Wie schwer ist es heute für Sie unabhängige Filme zu machen?
Jarmusch: Die Investoren dürfen mir nicht beim Casting hineinreden, sie kommen nicht auf Set und auch nicht in den Schneideraum. Sie geben mit keine Anweisungen, und ich habe den Final Cut. So habe ich immer gearbeitet und das wird auch so bleiben. Darum muss ich immer wieder kämpfen, und ich bin aus vielen Verhandlungen sehr früh herausgegangen, weil die Finanziers mit diesen Bedingungen nicht einverstanden waren.
Mittlerweile werden Sie als Independent-Ikone schon fast historisiert...
Jarmusch: Ich weiß nicht was ich davon halten soll. Ich lese keine Artikel, die über mich geschrieben werden. Ich lese keine Kritiken, nur die Verrisse, weil es mich interessiert, wie meine Filme aus einer negativen Perspektive wahrgenommen werden. Diese Historisierung ist wie ein Label. Aber ich bin eigentlich nur ein Typ, der sein Ding macht und dabei immer noch etwas dazu lernt. Filmemachen ist für mich ein kontinuierlicher Prozess des Lernens in einem Handwerk, das alles in sich trägt: Musik, Visualität, Rhythmus, Schreiben, Dialoge, Design, Fotographie, emotionale Textur. Das macht mich glücklich.

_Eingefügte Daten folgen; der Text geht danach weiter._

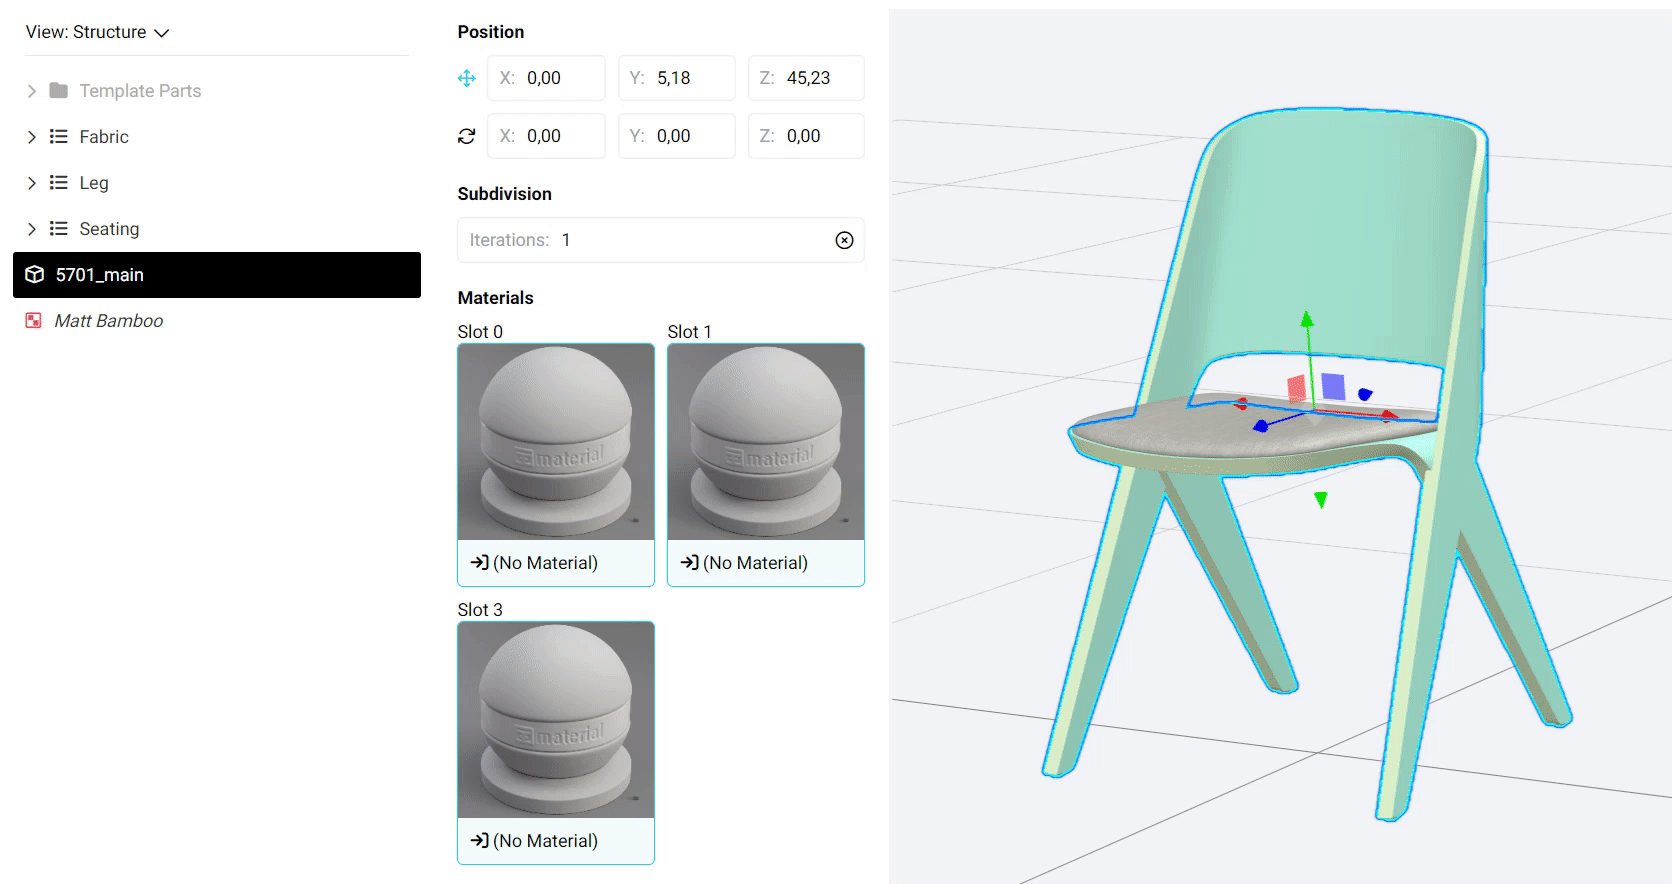Click the Template Parts folder icon
The height and width of the screenshot is (884, 1672).
[59, 91]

Ein anderes Label ist das des Kult-Regisseurs. Sind Kultfilme nicht auch nur zeitgeschichtliche Zufallsprodukte?
Jarmusch: Kult ist und bleibt ein Mysterium. Meine Kritik an Hollywood ist nicht, dass sie den Markt analysieren und kommerzielle Filme machen. Viele Filme wie Terminator, die so entstanden sind, sind großartig. Mein Problem mit Hollywood ist, dass sie dort immer Angst davor haben nicht hineinzupassen und somit ihre eigene Chance, mehr Geld zu verdienen, schädigen. Wenn Hollywood mehr Filme für weniger Geld machen würden, könnten manche davon vielleicht ein Kultfilm werden. Aber in Hollywood regieren Feiglinge, und das schädigt das Filmemachen für uns alle. Wenn man viele verschieden Speisen auf den Tisch stellt, weiß man nicht, was die Leute mögen. Vielleicht wollen sie etwas probieren, was sie noch nicht gegessen haben. Niemand sollte jeden Tag sein Lieblingsgericht vorgesetzt bekommen.